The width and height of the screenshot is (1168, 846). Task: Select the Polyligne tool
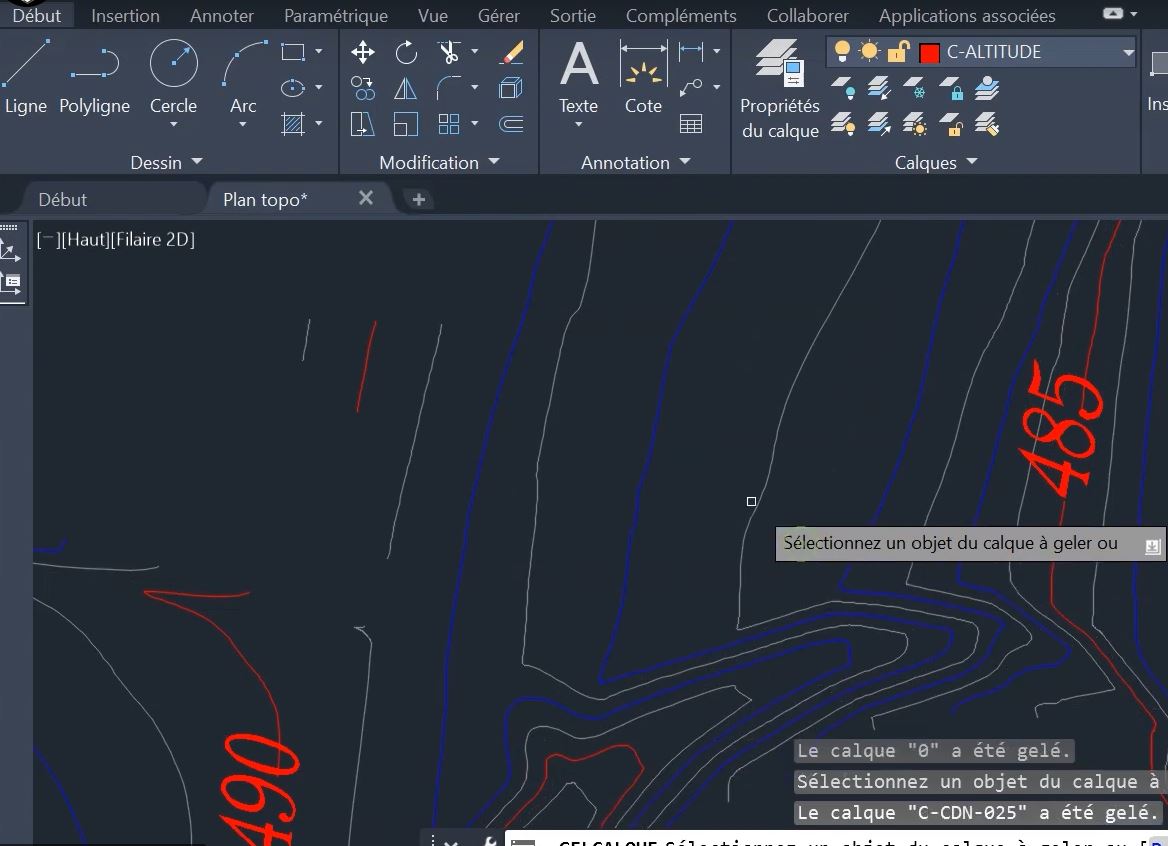click(x=94, y=77)
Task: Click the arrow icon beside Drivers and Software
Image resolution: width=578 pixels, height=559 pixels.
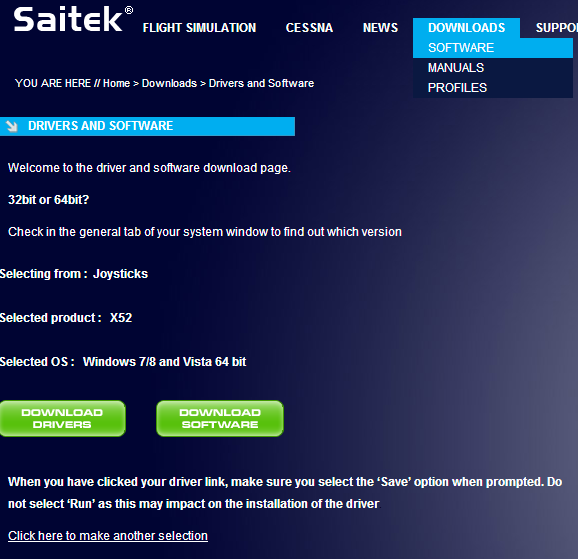Action: pos(12,126)
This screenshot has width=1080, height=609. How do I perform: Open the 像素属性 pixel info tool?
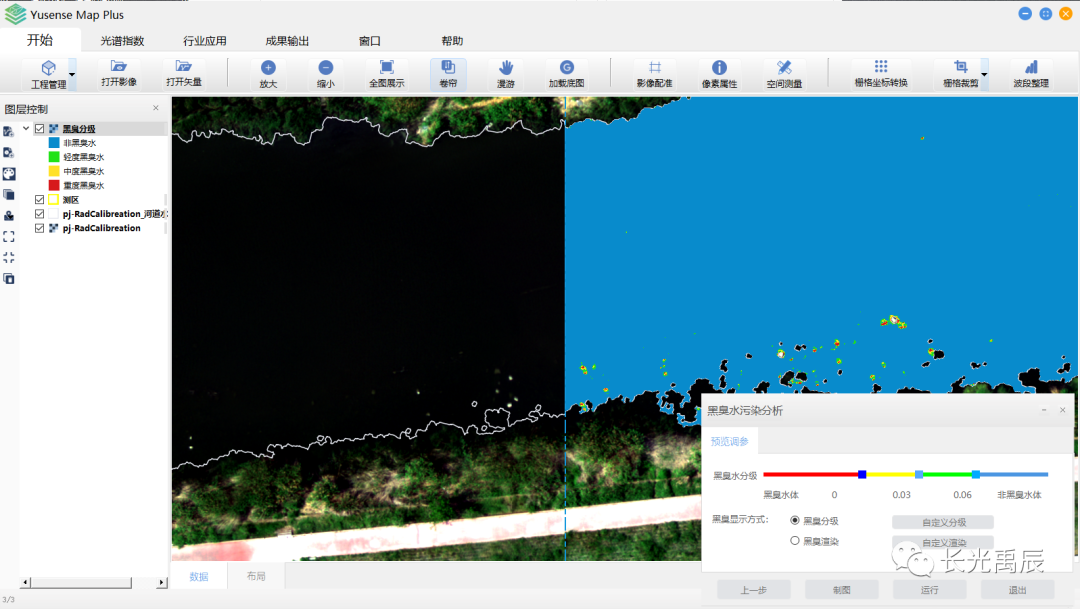click(x=719, y=68)
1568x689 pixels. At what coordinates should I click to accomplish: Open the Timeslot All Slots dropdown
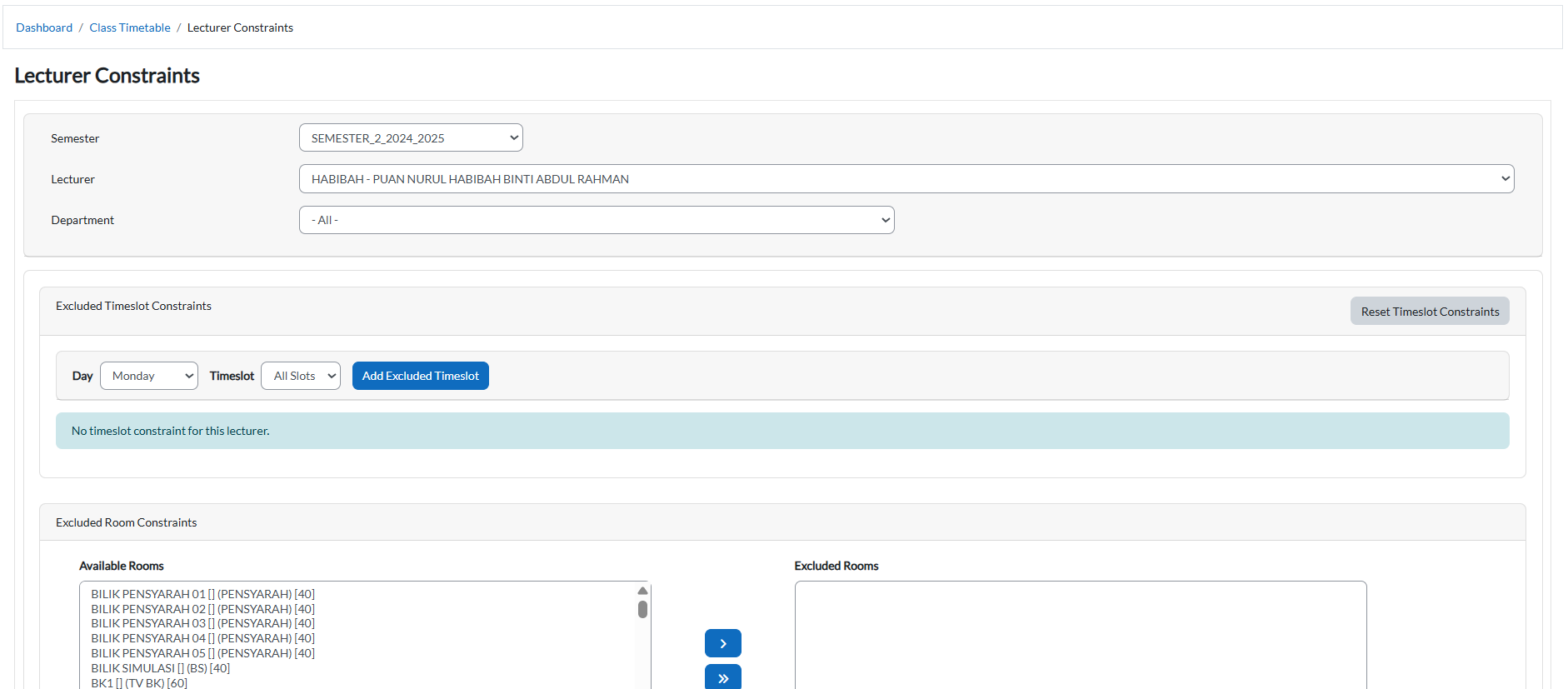click(x=301, y=376)
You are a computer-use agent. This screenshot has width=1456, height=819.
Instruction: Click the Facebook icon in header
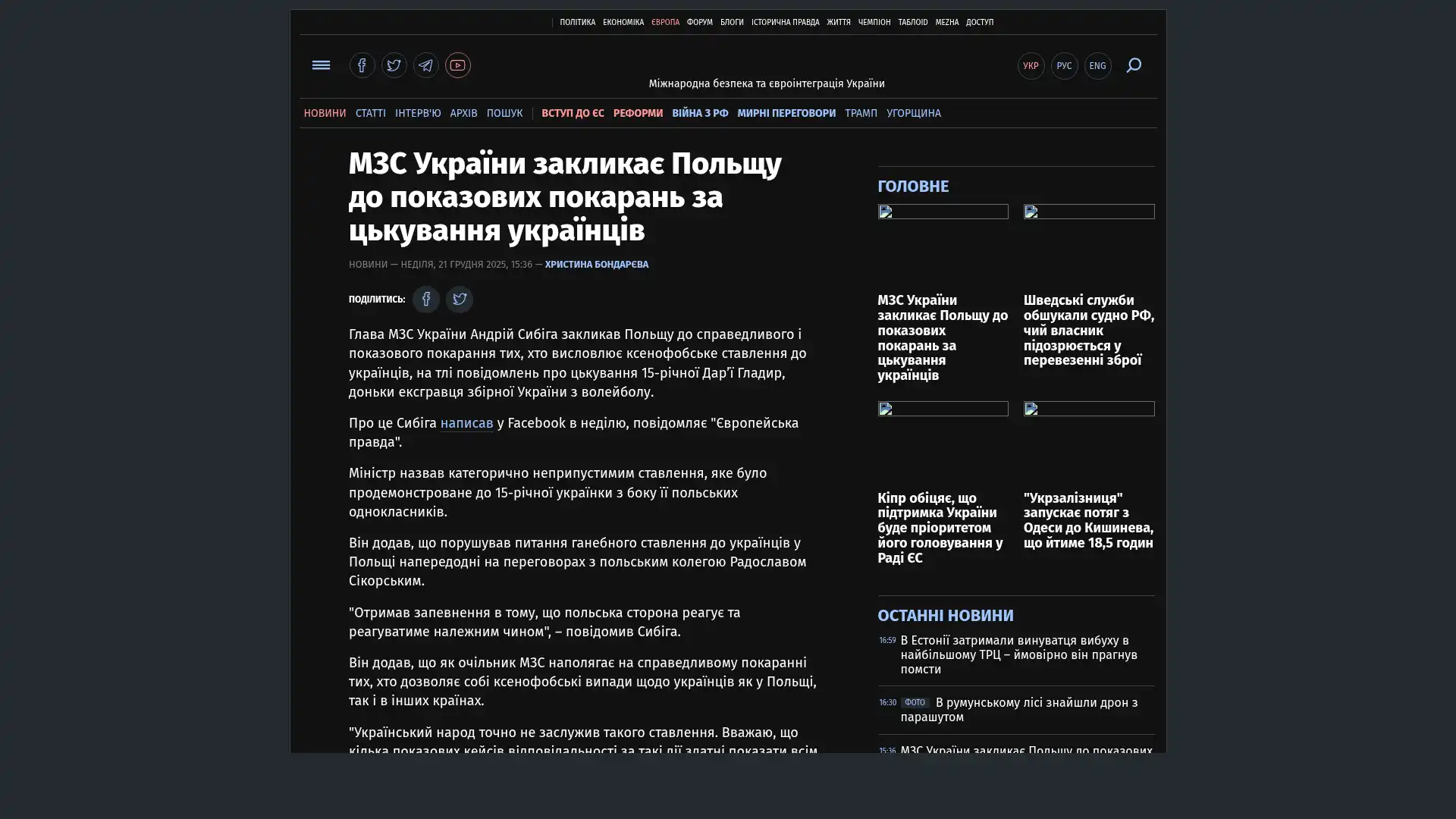(x=362, y=65)
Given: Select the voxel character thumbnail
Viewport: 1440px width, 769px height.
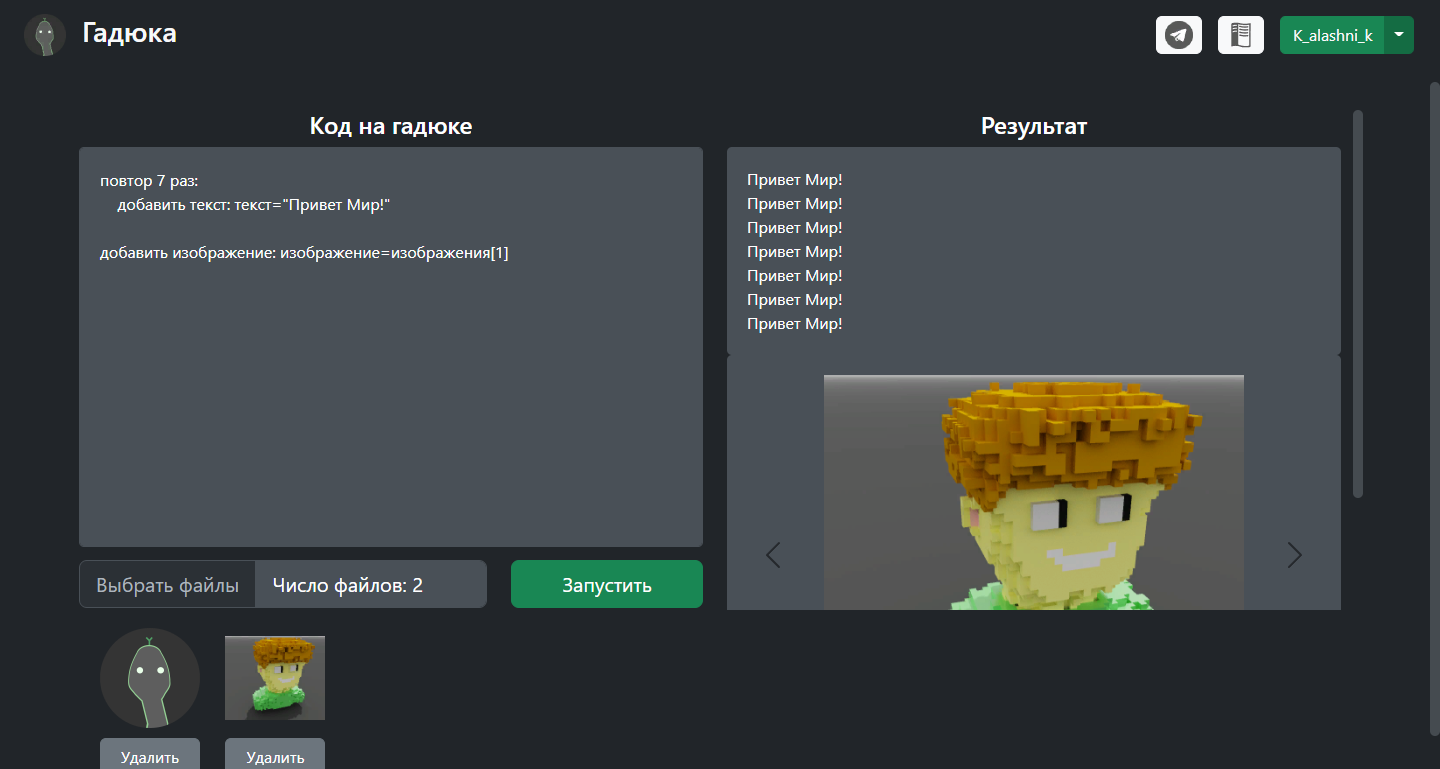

Written problem
Set out every line of text in the material above as a JSON list of strings, one string per line, skipping blank lines. Leave the pictures out.

Result of the task
[
  "The width and height of the screenshot is (1168, 846). Task: Select the Polyligne tool",
  "click(x=94, y=77)",
  "Task: Click the arrow icon beside Drivers and Software",
  "Image resolution: width=578 pixels, height=559 pixels.",
  "Action: pos(12,126)",
  "This screenshot has width=1080, height=609. How do I perform: Open the 像素属性 pixel info tool?",
  "click(x=719, y=68)",
  "1568x689 pixels. At what coordinates should I click to accomplish: Open the Timeslot All Slots dropdown",
  "click(x=301, y=376)",
  "You are a computer-use agent. This screenshot has width=1456, height=819.",
  "Instruction: Click the Facebook icon in header",
  "(x=362, y=65)",
  "Given: Select the voxel character thumbnail",
  "Viewport: 1440px width, 769px height."
]